Compound exercises will increase your anabolic hormone production. This is really important as those anabolic hormones (testosterone, growth hormone, and others) will act as an anti-catabolic serum. This in return will help us save as much muscle mass as we can throughout the cutting phase.
The third factor is of course supplementation. I understand that for most of you out there supplements are expensive and hard to get that is exactly why I decided to list only supplements that you MUST have in order to achieve success ( plus they are pretty much inexpensive).
Number one: Protein powder has a strong anabolic action when taken after your workout or any other time throughout the day. It also contains anywhere from 20 to 25 grams of protein which is really useful when you are trying to get up to 190 grams a day. Protein powder will help you get out of the catabolism you put your body into after your workout and into an anabolism.
Number two: Fish oil is for sure a must have. Rich in Omega-3 fatty acids fish oil brings a lot of advantages to the table. It has a really strong anabolic affect on your body and a really strong anti-catabolic affect as well. Fish oil is also a really powerful supplement when it comes to strengthening up your immune system. You can find fish oil at any of your local drug stores.

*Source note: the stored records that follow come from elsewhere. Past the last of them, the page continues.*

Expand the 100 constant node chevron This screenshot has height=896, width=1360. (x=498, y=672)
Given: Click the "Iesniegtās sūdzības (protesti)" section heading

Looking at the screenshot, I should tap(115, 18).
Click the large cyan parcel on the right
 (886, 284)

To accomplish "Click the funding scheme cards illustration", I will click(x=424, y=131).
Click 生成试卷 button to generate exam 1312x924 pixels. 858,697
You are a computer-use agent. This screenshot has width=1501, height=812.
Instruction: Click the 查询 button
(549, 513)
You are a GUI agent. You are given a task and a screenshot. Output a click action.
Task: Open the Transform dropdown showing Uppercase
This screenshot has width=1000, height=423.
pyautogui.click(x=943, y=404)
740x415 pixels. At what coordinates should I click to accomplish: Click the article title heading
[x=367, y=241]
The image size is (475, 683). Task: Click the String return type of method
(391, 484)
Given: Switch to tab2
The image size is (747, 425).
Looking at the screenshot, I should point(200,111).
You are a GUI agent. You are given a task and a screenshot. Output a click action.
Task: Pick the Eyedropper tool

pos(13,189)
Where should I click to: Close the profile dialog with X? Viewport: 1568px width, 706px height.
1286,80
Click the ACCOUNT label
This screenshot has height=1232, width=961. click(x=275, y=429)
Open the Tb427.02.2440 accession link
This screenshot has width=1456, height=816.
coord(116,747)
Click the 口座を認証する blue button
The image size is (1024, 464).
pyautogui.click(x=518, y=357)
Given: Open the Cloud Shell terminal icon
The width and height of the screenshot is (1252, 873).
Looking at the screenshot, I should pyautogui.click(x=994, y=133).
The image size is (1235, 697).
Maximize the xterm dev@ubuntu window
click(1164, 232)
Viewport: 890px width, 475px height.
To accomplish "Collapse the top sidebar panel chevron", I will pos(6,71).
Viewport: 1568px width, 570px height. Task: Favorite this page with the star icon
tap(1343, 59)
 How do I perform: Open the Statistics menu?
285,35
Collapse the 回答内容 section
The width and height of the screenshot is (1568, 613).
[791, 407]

Number three: Multi-vitamins and minerals. They will help you increase your metabolism, give a pretty good anabolic boost, prevent muscle loss, help your muscles recover, and most importantly help for your overall health.
Number four: Green tea is a remarkable way to increase your metabolism not to mention how healthy it is for you. I love drinking green tea late at night because at that point my metabolism is at its lowest point. I want to increase that and turn my body into a furnace for my stored fat while I’m asleep.
Fourth factor is the most enjoyable of them all. Just relax and rest as much as you possibly can. The more you stress yourself the less results you are going to see and this is not only connected with fat loss. Give your body a minimum of 6 hours of sleep and a maximum of 9 hours of sleep ( don’t overdo it ).